Patients and carers are extremely concerned that the recent blocking by Boards is forcing them, against their will, to leave a respected, valued service and that discarding their views shows that whatever patients say, they do not count in reality. It is against all promises in the Patients' Charter, 20-20 Vision and every "mission statement" on being patient-centred and it goes against patient choice. While Governments on both sides of the Border support freedom of choice on complementary methods, unelected Health Boards are defying elected governments' policies since 1948 by barring patients because of the ideologies of some of their members and officials.
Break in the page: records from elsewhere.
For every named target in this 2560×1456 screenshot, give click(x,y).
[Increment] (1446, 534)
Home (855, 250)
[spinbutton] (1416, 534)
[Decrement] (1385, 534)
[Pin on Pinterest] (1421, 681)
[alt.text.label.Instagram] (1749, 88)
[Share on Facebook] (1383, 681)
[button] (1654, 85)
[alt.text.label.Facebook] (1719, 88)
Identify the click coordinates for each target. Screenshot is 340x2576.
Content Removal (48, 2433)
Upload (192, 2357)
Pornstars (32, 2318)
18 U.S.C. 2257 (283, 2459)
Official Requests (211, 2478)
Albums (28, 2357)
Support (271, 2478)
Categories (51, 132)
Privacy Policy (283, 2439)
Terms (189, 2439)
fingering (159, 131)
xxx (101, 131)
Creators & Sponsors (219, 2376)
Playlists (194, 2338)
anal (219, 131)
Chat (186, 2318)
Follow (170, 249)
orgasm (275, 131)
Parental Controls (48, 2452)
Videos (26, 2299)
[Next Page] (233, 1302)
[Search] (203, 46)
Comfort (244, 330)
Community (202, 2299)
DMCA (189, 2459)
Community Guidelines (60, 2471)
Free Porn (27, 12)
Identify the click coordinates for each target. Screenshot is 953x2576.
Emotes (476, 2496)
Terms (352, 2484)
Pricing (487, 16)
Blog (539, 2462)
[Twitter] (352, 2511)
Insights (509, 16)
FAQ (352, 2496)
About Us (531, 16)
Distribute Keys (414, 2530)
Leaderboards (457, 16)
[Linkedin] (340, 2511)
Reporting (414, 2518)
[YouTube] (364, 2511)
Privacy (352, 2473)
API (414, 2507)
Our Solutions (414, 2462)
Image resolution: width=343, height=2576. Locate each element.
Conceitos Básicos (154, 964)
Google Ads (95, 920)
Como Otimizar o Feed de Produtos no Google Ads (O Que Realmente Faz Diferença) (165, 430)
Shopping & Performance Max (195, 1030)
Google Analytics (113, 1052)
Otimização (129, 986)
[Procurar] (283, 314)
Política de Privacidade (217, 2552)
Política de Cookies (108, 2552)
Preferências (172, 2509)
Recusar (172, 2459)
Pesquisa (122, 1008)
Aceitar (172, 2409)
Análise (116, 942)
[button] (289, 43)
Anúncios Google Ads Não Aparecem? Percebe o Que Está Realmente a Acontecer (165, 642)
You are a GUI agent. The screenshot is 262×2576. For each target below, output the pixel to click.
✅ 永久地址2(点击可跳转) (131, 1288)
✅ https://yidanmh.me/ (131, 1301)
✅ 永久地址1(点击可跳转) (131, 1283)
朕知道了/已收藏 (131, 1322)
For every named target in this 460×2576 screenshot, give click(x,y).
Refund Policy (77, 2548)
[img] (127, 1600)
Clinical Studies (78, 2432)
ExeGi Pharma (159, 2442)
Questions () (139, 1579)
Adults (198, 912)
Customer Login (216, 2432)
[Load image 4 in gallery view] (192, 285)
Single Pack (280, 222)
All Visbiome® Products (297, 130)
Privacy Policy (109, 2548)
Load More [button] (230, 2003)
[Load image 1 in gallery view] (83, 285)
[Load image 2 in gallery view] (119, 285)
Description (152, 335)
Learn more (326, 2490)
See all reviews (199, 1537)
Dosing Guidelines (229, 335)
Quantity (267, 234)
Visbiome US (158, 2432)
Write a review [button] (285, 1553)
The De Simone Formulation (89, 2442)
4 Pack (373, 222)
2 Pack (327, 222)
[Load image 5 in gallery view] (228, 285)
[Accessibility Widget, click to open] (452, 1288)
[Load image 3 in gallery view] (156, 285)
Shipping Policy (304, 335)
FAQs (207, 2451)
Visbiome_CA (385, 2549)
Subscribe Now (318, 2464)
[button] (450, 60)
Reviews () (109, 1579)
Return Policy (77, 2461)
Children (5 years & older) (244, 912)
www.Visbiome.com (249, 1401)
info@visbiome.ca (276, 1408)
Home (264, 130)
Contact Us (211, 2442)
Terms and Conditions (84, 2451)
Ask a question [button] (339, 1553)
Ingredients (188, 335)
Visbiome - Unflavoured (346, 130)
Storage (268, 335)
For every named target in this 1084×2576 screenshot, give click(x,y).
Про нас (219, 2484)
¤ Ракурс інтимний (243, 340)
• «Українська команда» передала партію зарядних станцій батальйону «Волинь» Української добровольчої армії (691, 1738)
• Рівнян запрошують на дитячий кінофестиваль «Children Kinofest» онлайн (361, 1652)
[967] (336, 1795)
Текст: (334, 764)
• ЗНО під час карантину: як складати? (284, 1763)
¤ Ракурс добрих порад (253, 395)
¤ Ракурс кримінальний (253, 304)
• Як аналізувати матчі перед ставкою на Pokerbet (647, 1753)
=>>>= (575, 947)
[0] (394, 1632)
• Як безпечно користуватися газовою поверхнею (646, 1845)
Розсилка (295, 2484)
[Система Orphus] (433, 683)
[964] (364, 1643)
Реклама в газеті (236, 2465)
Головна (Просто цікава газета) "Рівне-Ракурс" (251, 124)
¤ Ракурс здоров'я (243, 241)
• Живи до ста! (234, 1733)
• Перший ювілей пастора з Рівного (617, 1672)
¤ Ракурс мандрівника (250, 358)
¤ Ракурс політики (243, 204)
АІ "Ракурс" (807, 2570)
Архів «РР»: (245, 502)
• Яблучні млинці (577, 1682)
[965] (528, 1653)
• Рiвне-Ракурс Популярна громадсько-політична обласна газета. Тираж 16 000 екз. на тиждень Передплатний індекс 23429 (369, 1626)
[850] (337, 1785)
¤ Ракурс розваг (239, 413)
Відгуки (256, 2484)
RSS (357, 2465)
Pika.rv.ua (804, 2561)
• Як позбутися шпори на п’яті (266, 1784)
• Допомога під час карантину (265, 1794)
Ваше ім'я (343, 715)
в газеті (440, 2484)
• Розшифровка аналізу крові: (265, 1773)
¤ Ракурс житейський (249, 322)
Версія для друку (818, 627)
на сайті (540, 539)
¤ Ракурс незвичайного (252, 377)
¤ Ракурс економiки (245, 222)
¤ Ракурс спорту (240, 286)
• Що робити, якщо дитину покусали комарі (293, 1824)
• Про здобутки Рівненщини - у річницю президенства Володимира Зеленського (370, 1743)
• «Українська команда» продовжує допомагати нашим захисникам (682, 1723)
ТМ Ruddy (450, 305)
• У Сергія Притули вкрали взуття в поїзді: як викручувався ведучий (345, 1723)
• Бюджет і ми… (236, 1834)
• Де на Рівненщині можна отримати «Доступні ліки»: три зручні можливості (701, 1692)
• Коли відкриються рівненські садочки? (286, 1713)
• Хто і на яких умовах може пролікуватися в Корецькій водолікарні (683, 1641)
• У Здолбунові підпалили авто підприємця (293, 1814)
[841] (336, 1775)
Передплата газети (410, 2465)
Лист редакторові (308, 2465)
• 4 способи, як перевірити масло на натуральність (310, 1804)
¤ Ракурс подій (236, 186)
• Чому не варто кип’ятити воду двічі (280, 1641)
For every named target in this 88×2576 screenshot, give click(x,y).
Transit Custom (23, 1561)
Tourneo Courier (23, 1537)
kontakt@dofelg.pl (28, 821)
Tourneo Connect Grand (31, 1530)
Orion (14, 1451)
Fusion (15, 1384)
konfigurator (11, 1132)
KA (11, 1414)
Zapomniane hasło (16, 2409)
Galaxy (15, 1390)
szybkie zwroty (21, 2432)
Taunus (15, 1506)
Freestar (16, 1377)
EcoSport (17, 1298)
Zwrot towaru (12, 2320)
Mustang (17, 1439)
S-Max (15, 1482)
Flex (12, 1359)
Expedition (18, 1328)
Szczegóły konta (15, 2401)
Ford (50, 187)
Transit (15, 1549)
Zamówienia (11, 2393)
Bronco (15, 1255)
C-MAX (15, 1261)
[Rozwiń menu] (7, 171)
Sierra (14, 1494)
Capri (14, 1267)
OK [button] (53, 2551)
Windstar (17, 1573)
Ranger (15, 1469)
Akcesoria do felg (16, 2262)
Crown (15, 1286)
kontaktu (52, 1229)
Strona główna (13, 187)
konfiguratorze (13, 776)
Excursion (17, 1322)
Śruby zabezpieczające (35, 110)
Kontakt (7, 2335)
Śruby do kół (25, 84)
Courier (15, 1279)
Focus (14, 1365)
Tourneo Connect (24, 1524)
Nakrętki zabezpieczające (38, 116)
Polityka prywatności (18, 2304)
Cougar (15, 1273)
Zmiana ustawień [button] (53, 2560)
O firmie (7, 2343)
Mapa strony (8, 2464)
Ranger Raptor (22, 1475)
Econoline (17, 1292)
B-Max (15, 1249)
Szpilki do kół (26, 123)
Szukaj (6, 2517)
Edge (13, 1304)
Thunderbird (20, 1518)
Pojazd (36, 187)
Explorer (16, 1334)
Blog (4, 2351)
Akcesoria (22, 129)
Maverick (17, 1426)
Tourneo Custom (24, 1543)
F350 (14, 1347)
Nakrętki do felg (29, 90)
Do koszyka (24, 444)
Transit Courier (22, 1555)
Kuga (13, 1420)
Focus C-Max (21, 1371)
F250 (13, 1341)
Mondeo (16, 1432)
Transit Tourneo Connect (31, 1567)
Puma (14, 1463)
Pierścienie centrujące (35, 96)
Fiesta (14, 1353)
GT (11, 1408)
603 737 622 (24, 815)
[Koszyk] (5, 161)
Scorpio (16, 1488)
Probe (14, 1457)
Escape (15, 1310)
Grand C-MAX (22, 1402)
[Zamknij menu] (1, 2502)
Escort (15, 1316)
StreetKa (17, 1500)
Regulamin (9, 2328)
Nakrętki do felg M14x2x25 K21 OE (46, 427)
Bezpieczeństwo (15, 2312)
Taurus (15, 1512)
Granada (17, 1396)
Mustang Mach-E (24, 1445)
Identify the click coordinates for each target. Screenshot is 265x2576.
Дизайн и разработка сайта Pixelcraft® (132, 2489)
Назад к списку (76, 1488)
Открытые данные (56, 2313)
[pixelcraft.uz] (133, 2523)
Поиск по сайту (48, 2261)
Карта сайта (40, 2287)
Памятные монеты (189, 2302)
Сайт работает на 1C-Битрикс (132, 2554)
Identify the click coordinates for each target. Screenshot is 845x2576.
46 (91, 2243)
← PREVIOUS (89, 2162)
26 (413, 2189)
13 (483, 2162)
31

The ability of how to access the many service at the NHS CIC should be considered, eg. access to conventional physiotherapy services in many places elsewhere allow patients to self-refer when needed. Patients seeking referral to the CIC can encounter many barriers. To counteract the barriers and institutional discrimination experienced by many patients regardless of where they live and their clinical needs, a reconsideration of how referrals can be made to the CIC is needed.


Health Boards accepted that the NHS CIC has consistently high rates of patient satisfaction (100% in some surveys). Boards have made it clear that decisions are not based on cost but on their views against homeopathy being, they say, scientifically unproven. No other hospital would be evaluated on just one treatment from the many available, including conventional, holistic and integrated services and neither should this hospital. The work is far from being confined to homeopathy, as this top award shows: The CIC physiotherapy service won a UK award for Service Excellence from the Chartered Society of Physiotherapy in 2012, for evidence-based work on complex co-morbidities and long term conditions.

It would be beneficial for a positive campaign by the Scottish Government to help explain to health professionals and patients the wide model of care and range of treatments available at the CIC and how those patients with complex chronic conditions can benefit from a very individualised approach which can increase their resilience and capacity to help with their own self-care and ultimately improve quality of life. This will also help to counter the misinformation.


  • The hospital treats a wide range of chronic conditions including multiple complex conditions. These include Multiple Sclerosis, Motor Neurone Disease, Parkinson’s Disease, cancer, Crohn’s Disease, ulcerative colitis, arthritis, chronic pain, lupus, fibromyalgia, ME, and psychological and mental health issues. Many conditions treated are incurable and patients have generally exhausted other conventional NHS treatments, many of which have caused serious side-effects or are contra-indicated.
  • In 2004/05 NHS GGC attempted to close the in-patient integrative care unit at the hospital, but following a high-profile patient campaign, resulting in widespread media and cross-party political support, the Board concluded that closing the unit would cost much more in the long term and patients would not be able to access the same quality of care elsewhere.
  • After that, there was a change of senior Health Board Members in GGCHB and, despite the rejection of their earlier wish to close the inpatient unit completely, GGCHB in 2010 reduced the inpatient unit from 15 to 7 beds. They also closed the hospital at weekends and ended the on-site pharmacy. This does not bode well for GGCHB’s attitude in future.

The provision of national funding for the CIC will help many patients who can benefit from this care pathway to be able to access the hospital regardless of where they live and help end the current postcode lottery by removing a barrier to referral. Reassessing how patients can access the hospital will also open access and maintain patient choice. If the Government can also help to promote the benefits of referral and the many services that the CIC provides, this will help to challenge the institutional discrimination that exists. Patients with long-term conditions need to access a specialist service that provides support for improving quality of life to some of the most seriously ill patients in Scotland.